買ってきた本

今まで、単に買ってきただけの本はここでは紹介しなかったのですが、今回は特別。

ハルムスの世界

ハルムスの世界

ハルムス最高。
昔、沼野充義氏の「傷だらけの魅惑」(「永遠の一駅手前」所収)で、ハルムスの作品を紹介していて、それが非常に印象に残っていました。今回、こんなマニアックな作品を刊行してくれた出版社に感謝します。

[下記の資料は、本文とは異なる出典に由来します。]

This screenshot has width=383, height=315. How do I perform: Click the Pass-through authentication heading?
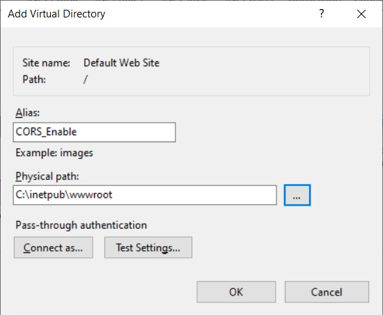coord(81,225)
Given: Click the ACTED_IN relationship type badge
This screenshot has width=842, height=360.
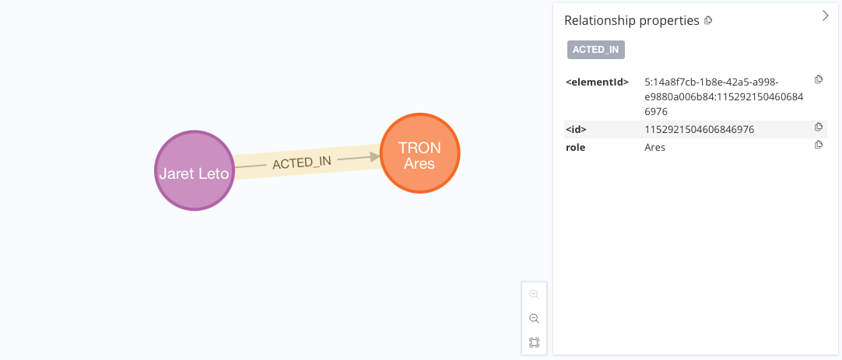Looking at the screenshot, I should [x=596, y=50].
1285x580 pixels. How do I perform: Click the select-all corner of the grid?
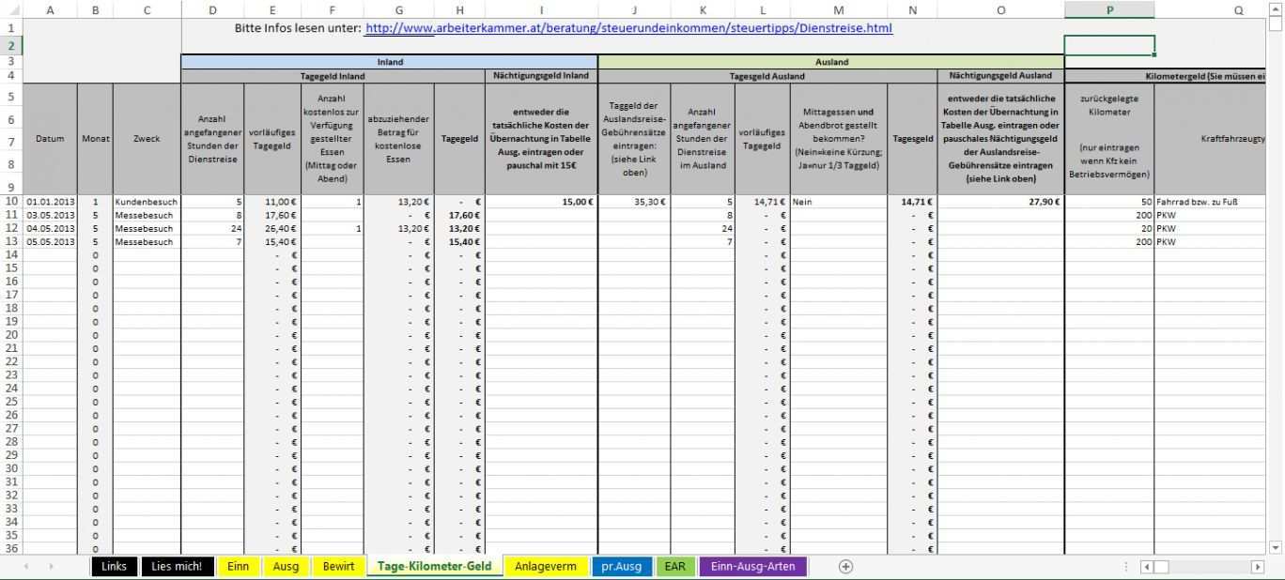[10, 10]
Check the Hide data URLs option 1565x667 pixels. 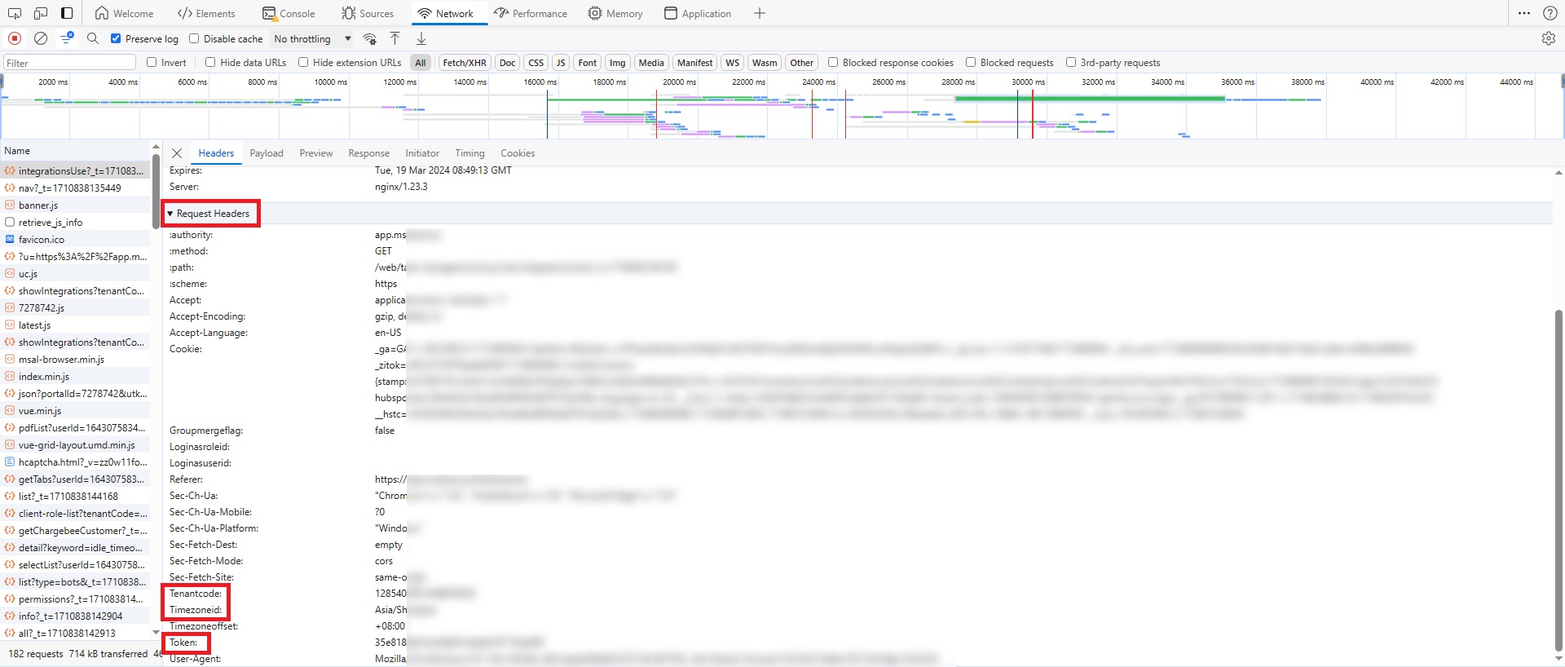point(210,62)
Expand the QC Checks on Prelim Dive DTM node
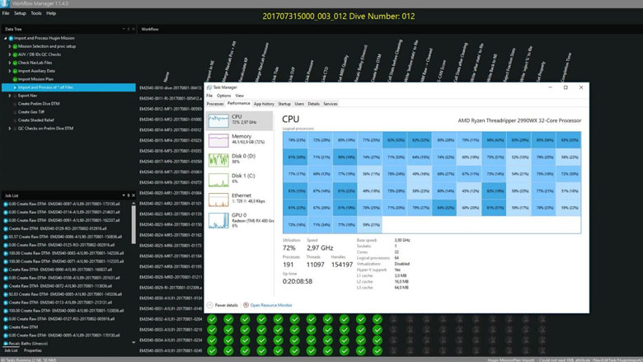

ついでに、解説で言及されていた、ハルムスが出版界から追放されるきかけになった問題の詩は、多分こちら(沼野訳);

あるとき男が家を出た
こん棒片手に、リュックを肩に
遠い旅へと出かけていった
てくてく歩いて出かけていった


まっすぐ歩いて、歩いて
いつでも前を向いていた
眠らず、飲まず
飲まず、眠らず
眠らず、飲まず、食べもせず


ある日の明け方
暗い森に入っていった
それから
それから
それから消えてしまったとさ


もしもだれかその男に
ばったり会ったら
そのときは急いで
そのときは急いで
知らせておくれ

大粛清の真っ最中に、こんな「暗い森」で消えた男についての詩を書いたら、そりゃ逮捕されるでしょう。本人も、それは分かっていたのだとは思いますが、自分の周りで起こる余りの不条理を、表現せずにはいられなかったのでしょうか。
ところで、「永遠の一駅手前」では、いろいろハルムスのエピソードを紹介していて、興味のある方にはお薦めです。ロシアのインテリの間の言い伝えがソースなので、ちょっと「聖人伝」風味がありますが、「アヴァンギャルダの聖人」というのがまさしく自己矛盾的で彼に相応しいのかもしれません。

永遠の一駅手前―現代ロシア文学案内

永遠の一駅手前―現代ロシア文学案内

ついでにもう一冊。

宇宙飛行士オモン・ラー (群像社ライブラリー)

宇宙飛行士オモン・ラー (群像社ライブラリー)

ペレーヴィン相変わらず。表紙も最高。